■ Extrait du document:
━━━━━━━━━━━━━━━━━━━━━━━━━━━━━━

Nous avons appris la disparition du grand historien de la Grèce, Yorgos Dertilis, décédé brusquement le 20 février 2023 dans l’île de Cythère, qu’il avait choisi comme ermitage depuis quelques années. Son approche de l’Histoire, transnationale et interdisciplinaire, a renouvelé l’historiographie de la Grèce moderne et contemporaine, et son enseignement, tant en Grèce qu’en Angleterre, aux États-Unis et en France a marqué la mémoire de ceux qui ont assisté à ses cours. Nous sommes quelques uns, dans l’équipe de Desmos, à avoir suivi son séminaire à l’EHESS, dans le cadre de cette « chaire grecque » qu’il y avait créée avec Jacques Revel en 2000. Nous voudrions, en publiant ici cet article que lui dédie le journal Kathimerini, rendre un hommage ému à celui qui fut tout au long de sa vie un passeur entre la Grèce et la France.
Yorgos Dertilis ( 1939 - 2023) : un penseur de l’ Histoire
Par Ilias Maglinis
« L’Histoire ne se répète pas. Elle montre simplement comment une société peut éviter, dans le futur, les erreurs du passé. Mais les autorités politiques du pays se sont rarement intéressées à l’Histoire. Elles n’ont pas fait en sorte, ou elles n’ont pas voulu, que l’Histoire soit enseignée correctement dans l’enseignement public. Et nous sommes peu nombreux parmi les citoyens à avoir recherché ce savoir hors de l’école », disait lors d’un entretien à distance avec notre journal, à la fin de l’année 2016, l’historien Yorgos Dertilis, décédé avant-hier, 20 février, à l’âge de 84 ans, dans son île bien-aimée de Cythère.
Cet entretien avait eu lieu à l’occasion de la parution aux éditions Polis, de son livre « Sept guerres, quatre guerres civiles, sept faillites, 1821 - 2016 ». Il y résumait en cent cinquante pages, l’histoire politique du pays. « C’était difficile », nous avait-il dit alors. Mais Yorgos Dertilis aimait la difficulté.

━━━━━━━━━━━━━━━━━━━━━━━━━━━━━━

■ Extrait des données:
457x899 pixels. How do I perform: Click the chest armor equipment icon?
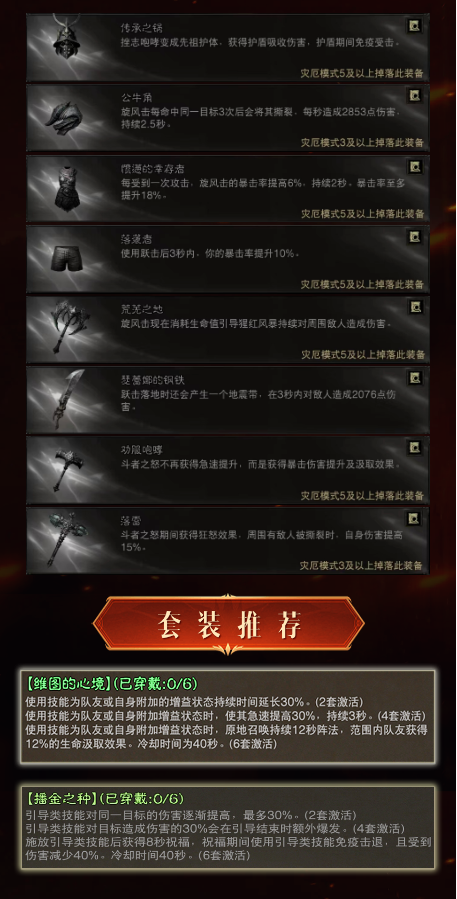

━━━━━━━━━━━━━━━━━━━━━━━━━━━━━━

■ Consigne de travail:
Recopiez mot pour mot le passage de l'hommage à Yorgos Dertilis qui va de « Nous avons appris » à « et la France. ». Il n'est pas nécessaire de consulter les données.

■ Réponse attendue:
Nous avons appris la disparition du grand historien de la Grèce, Yorgos Dertilis, décédé brusquement le 20 février 2023 dans l’île de Cythère, qu’il avait choisi comme ermitage depuis quelques années. Son approche de l’Histoire, transnationale et interdisciplinaire, a renouvelé l’historiographie de la Grèce moderne et contemporaine, et son enseignement, tant en Grèce qu’en Angleterre, aux États-Unis et en France a marqué la mémoire de ceux qui ont assisté à ses cours. Nous sommes quelques uns, dans l’équipe de Desmos, à avoir suivi son séminaire à l’EHESS, dans le cadre de cette « chaire grecque » qu’il y avait créée avec Jacques Revel en 2000. Nous voudrions, en publiant ici cet article que lui dédie le journal Kathimerini, rendre un hommage ému à celui qui fut tout au long de sa vie un passeur entre la Grèce et la France.